Great ! Thanks Jacques; I expect to try your patch soon
Le Samedi 16 janvier 2016 2h36, "[email protected]"
<[email protected]> a écrit :
Oh this is brilliant. I will take a look at this and give it a try.
Let me take a moment and thank you all for this ambitious project you've
undertaken. Thanks a lot! :)
Regards,
Rohit
Sent from my iPhone
> On 16-Jan-2016, at 4:11 AM, Jacques Nadeau <[email protected]> wrote:
>
> I have a fix and we should merge it shortly into master. You can see the
> progress here:
>
> https://issues.apache.org/jira/browse/DRILL-4277
>
> Note that given the simplicity of the patch, if you are adventurous, you
> could most likely apply this patch on top of the 1.4 version of Drill if
> you didn't want to wait until the next official release.
>
> Thanks for your patience.
>
> Jacques
>
>
> --
> Jacques Nadeau
> CTO and Co-Founder, Dremio
>
>> On Thu, Jan 14, 2016 at 5:07 PM, Jacques Nadeau <[email protected]> wrote:
>>
>> Good catch. Reproduced now. Looking into it.
>>
>> --
>> Jacques Nadeau
>> CTO and Co-Founder, Dremio
>>
>> On Thu, Jan 14, 2016 at 3:19 PM, Jason Altekruse <[email protected]
>>> wrote:
>>
>>> Jacques, not sure if you caught this, in the stacktrace it mentions
>>> broadcast sender. Did the plan for your test query include a broadcast
>>> join?
>>>
>>> * (com.fasterxml.jackson.databind.JsonMappingException) Already had POJO
>>> for id (java.lang.Integer)
>>> [com.fasterxml.jackson.annotation.ObjectIdGenerator$IdKey@3372bbe8]
>>> (through reference chain:
>>> org.apache.drill.exec.physical.config.BroadcastSender["destinations"])*
>>>
>>> On Thu, Jan 14, 2016 at 2:02 PM, Jacques Nadeau <[email protected]>
>>> wrote:
>>>
>>>> Hey Rohit,
>>>>
>>>> I'm having trouble reproducing this in my environment (pointing at
>>> derby +
>>>> hdfs instead of redshift/postgres). Can you turn on debug logging and
>>> then
>>>> run this query? You can enable the debug logging we are interested in by
>>>> adding the following item to logback.xml:
>>>>
>>>> <logger
>>>> name="org.apache.drill.exec.planner.sql.handlers.DefaultSqlHandler"

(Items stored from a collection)
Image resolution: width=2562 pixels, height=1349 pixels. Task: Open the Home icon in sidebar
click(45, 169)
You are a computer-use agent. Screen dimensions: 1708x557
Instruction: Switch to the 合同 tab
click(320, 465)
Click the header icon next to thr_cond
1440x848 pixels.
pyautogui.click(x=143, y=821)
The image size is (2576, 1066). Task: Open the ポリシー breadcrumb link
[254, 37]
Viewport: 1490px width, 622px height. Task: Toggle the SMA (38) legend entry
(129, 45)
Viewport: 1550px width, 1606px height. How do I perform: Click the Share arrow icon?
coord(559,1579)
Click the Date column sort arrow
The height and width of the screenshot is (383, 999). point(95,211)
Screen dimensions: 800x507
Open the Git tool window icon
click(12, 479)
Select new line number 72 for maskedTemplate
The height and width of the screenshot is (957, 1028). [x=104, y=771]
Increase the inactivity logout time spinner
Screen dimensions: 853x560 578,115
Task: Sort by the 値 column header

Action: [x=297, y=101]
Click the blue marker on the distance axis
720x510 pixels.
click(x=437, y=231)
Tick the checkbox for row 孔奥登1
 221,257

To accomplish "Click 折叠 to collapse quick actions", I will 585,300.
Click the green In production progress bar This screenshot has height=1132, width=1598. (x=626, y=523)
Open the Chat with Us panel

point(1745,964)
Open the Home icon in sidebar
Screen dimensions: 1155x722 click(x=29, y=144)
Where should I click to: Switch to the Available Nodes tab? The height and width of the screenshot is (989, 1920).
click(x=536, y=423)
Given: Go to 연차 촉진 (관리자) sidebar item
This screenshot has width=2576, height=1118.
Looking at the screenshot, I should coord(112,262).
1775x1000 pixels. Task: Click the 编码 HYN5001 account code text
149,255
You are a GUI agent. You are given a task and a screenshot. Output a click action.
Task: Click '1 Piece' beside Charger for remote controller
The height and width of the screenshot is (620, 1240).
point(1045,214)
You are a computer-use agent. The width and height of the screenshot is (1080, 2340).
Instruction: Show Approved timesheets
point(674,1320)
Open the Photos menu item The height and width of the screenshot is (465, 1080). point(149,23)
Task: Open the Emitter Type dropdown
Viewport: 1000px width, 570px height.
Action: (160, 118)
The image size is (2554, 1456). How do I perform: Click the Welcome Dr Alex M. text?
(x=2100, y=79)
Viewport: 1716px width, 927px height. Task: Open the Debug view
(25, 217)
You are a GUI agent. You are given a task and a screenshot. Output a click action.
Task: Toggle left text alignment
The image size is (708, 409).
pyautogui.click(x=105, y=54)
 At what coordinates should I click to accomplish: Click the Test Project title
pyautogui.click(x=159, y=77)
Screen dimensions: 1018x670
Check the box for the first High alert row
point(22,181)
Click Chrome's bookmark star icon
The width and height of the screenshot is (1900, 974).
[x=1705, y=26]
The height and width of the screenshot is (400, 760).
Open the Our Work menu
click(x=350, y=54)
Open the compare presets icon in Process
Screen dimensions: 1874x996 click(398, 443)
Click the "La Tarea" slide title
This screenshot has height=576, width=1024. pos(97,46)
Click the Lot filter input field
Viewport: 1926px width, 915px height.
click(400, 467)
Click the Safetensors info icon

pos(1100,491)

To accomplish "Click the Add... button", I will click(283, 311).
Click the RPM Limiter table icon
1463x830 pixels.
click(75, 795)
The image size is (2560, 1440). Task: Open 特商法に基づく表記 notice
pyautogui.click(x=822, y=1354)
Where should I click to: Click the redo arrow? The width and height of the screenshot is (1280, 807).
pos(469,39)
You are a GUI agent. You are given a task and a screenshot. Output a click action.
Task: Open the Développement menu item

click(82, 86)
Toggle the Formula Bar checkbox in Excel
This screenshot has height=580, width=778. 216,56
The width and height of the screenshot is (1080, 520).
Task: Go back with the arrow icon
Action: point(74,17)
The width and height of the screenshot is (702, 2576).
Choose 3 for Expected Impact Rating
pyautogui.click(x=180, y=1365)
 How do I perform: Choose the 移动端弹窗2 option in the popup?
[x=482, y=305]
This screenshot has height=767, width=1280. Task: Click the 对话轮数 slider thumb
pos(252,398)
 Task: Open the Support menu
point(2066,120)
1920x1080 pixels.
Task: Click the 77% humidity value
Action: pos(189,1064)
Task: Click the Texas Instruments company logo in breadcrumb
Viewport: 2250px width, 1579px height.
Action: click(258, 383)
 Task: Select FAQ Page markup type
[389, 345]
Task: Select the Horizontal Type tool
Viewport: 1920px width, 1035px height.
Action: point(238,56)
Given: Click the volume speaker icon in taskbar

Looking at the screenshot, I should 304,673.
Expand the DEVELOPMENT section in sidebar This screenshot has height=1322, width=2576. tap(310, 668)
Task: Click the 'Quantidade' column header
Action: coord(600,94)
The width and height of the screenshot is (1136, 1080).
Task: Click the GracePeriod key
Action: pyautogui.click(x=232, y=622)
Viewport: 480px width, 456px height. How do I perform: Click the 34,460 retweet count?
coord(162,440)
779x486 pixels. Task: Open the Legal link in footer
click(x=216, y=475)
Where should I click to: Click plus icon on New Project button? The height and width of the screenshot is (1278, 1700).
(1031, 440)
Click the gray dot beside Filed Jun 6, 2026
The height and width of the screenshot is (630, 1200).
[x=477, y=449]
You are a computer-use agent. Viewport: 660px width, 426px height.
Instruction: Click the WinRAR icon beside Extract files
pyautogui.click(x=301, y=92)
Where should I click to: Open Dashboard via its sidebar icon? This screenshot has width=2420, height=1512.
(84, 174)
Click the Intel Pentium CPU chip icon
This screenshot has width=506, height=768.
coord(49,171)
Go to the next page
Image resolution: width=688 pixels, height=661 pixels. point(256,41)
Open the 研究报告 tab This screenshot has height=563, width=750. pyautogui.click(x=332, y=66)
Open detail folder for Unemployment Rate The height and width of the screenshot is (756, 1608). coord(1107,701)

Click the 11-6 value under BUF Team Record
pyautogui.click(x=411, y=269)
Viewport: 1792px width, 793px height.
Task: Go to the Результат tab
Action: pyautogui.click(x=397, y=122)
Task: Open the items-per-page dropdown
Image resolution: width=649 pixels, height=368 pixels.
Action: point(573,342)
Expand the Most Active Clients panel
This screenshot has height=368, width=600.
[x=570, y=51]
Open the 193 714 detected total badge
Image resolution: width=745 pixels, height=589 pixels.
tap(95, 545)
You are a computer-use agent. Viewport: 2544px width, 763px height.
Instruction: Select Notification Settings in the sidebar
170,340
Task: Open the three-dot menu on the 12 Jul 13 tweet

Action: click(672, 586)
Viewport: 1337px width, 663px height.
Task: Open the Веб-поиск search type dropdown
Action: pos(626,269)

### WHAT TO PRODUCE
Continue the Apache Drill email thread about the broadcast sender error, starting right after its last line.

### REPLY
>>>> additivity="false">
>>>> <level value="debug" />
>>>> <appender-ref ref="FILE" />
>>>> </logger>
>>>>
>>>> This is the query that I have succesfully completing. Please confirm it
>>> is
>>>> similar to your query:
>>>> SELECT count(*)
>>>> FROM dfs.`/data/tpch01/line/` a
>>>> RIGHT JOIN derby.DRILL_DERBY_TEST.PERSON b
>>>> ON a.cvalue = b.person_id
>>>>
>>>>
>>>>
>>>> --
>>>> Jacques Nadeau
>>>> CTO and Co-Founder, Dremio
>>>>
>>>>> On Wed, Jan 13, 2016 at 7:36 PM, <[email protected]> wrote:
>>>>>
>>>>> Thanks a bunch Jacques!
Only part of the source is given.